REQUIRED WORK: Transcribe exactly everything in the data below from the line containing "[Toggle theme] (206, 140)" down to the line containing "3 (206, 1007)", both lines included and nothing further.

TASK DATA:
★ ★ ★

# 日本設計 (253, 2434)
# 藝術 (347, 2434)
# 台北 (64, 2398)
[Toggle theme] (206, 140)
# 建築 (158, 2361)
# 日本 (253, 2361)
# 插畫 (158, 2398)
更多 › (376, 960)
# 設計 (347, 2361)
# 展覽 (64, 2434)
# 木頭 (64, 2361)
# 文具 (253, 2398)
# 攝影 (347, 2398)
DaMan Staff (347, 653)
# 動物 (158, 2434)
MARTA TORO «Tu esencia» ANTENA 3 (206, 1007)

★ ★ ★

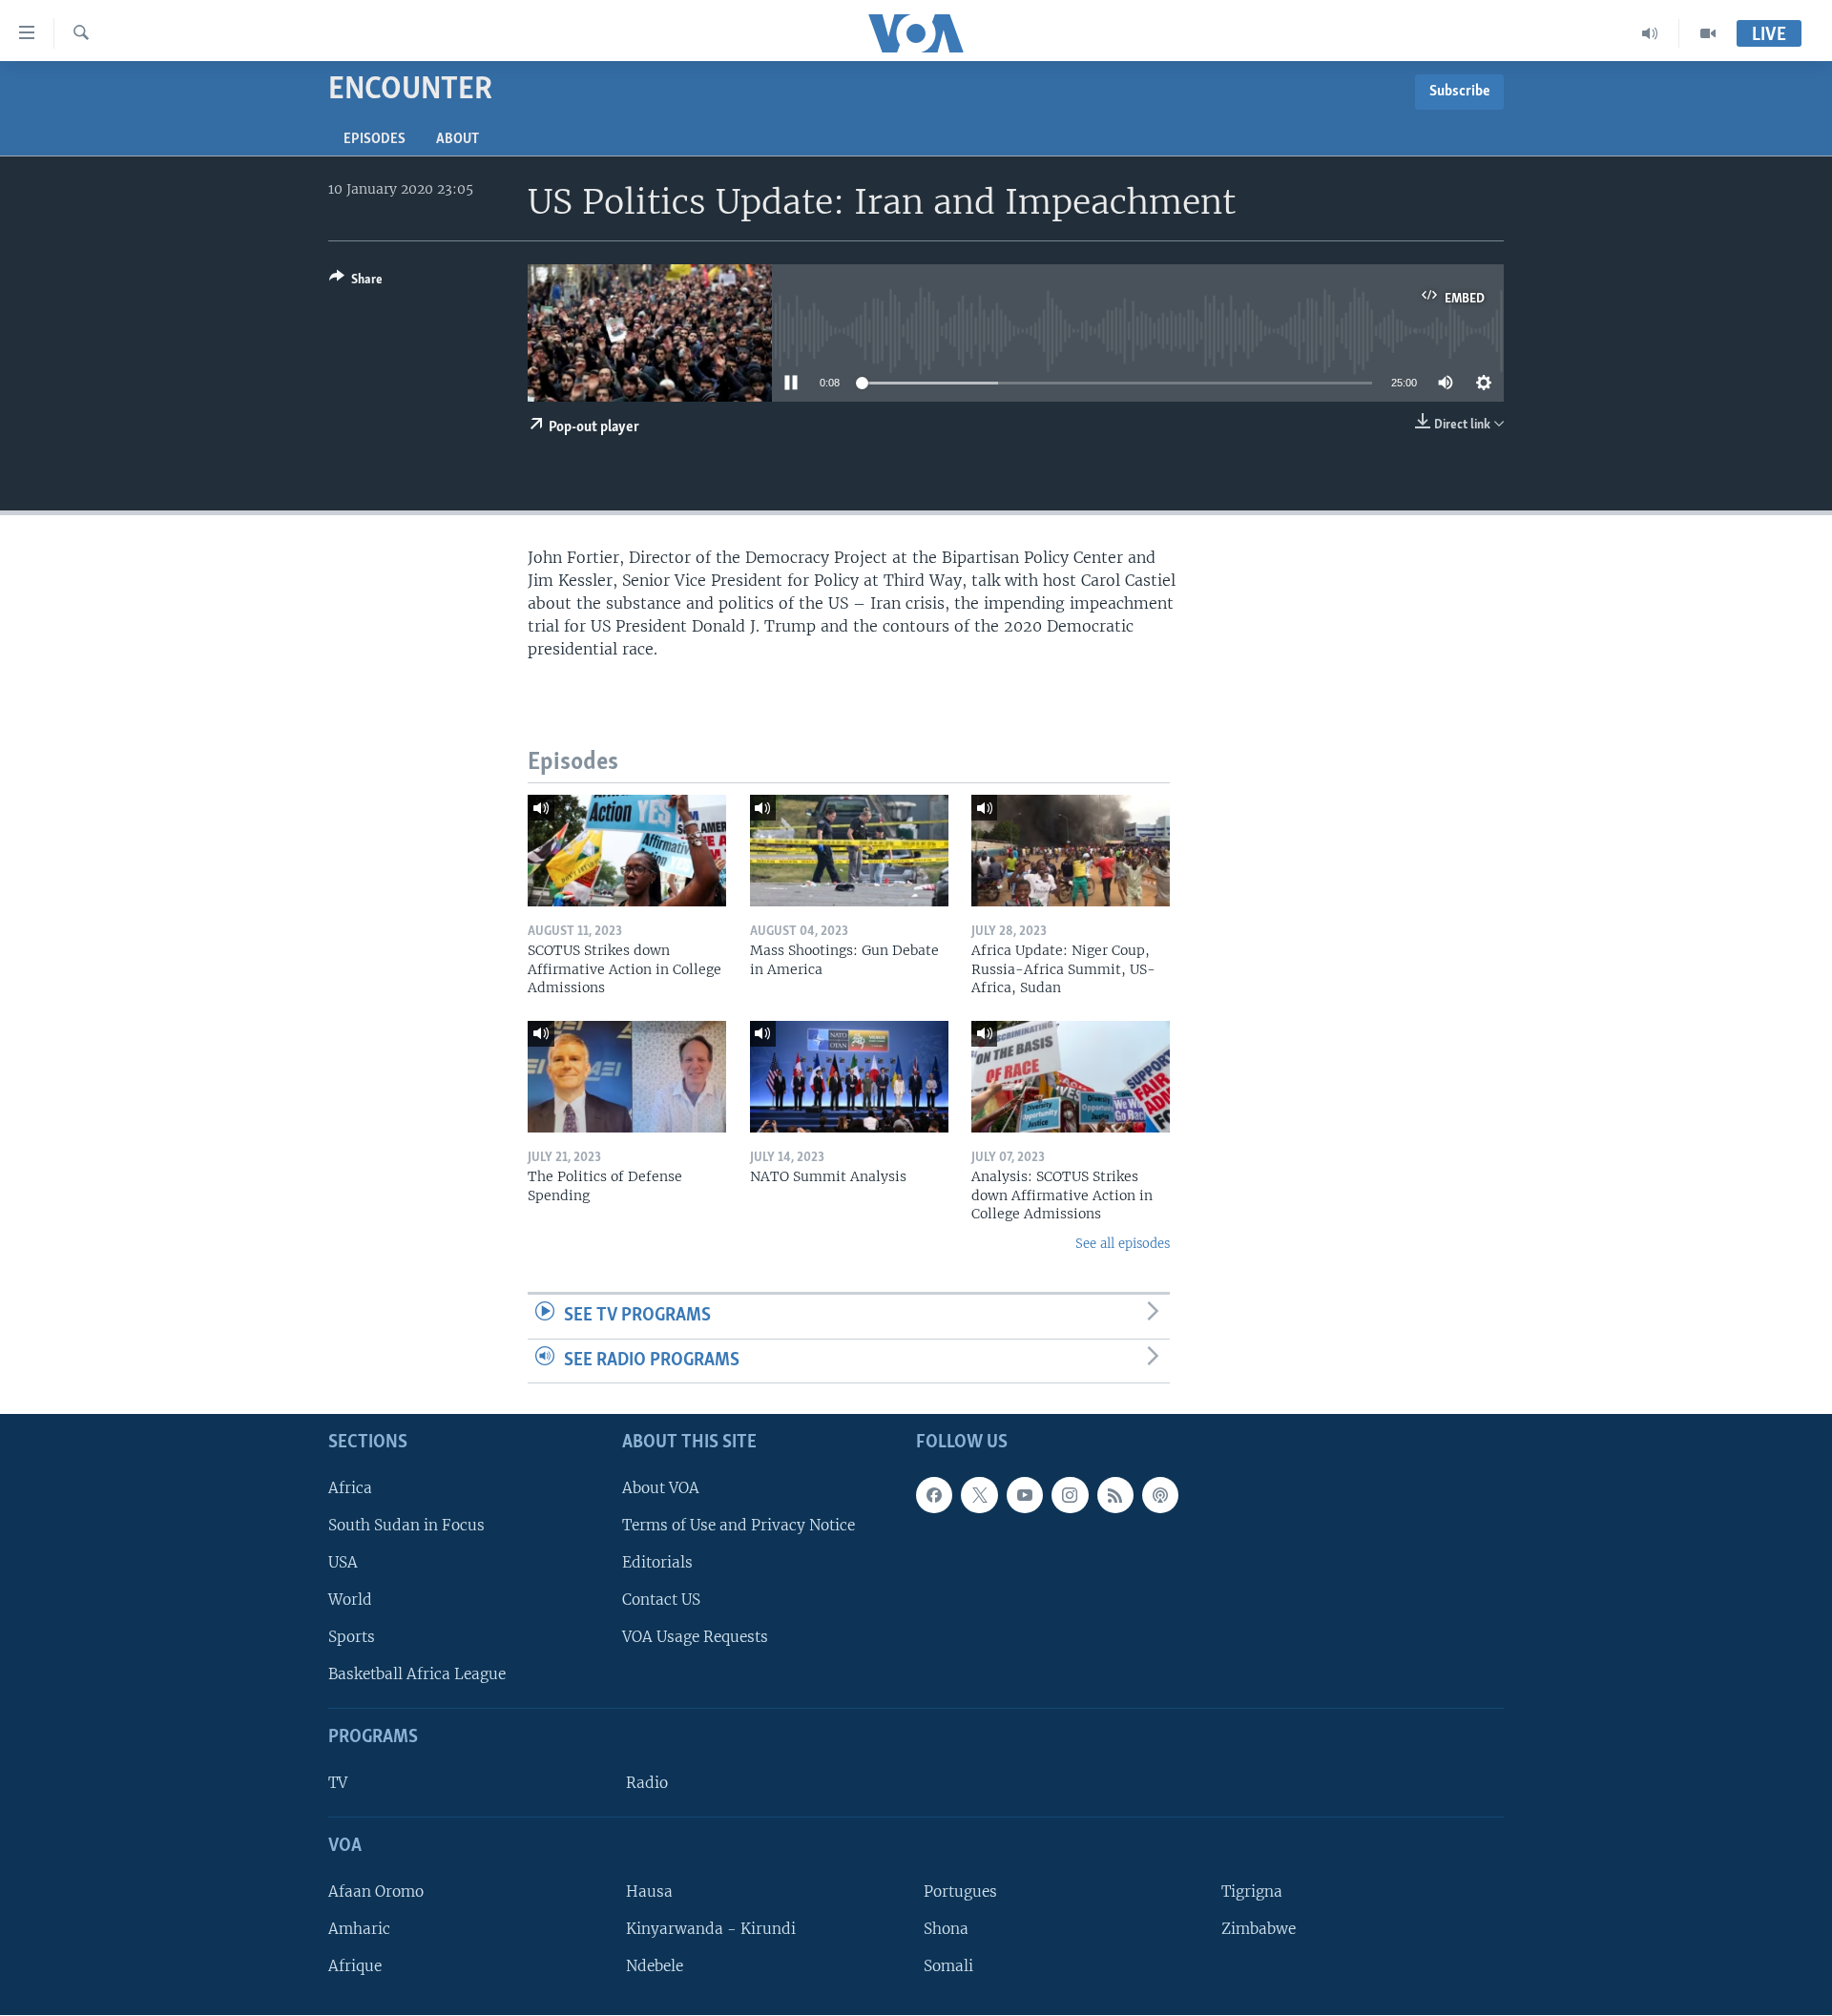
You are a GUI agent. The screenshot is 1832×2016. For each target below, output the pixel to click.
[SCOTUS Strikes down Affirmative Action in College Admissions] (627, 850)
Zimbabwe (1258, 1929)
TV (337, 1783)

★ ★ ★

RESULT:
[Toggle theme] (206, 140)
# 建築 (158, 2361)
# 日本 (253, 2361)
# 插畫 (158, 2398)
更多 › (376, 960)
# 設計 (347, 2361)
# 展覽 (64, 2434)
# 木頭 (64, 2361)
# 文具 (253, 2398)
# 攝影 (347, 2398)
DaMan Staff (347, 653)
# 動物 (158, 2434)
MARTA TORO «Tu esencia» ANTENA 3 (206, 1007)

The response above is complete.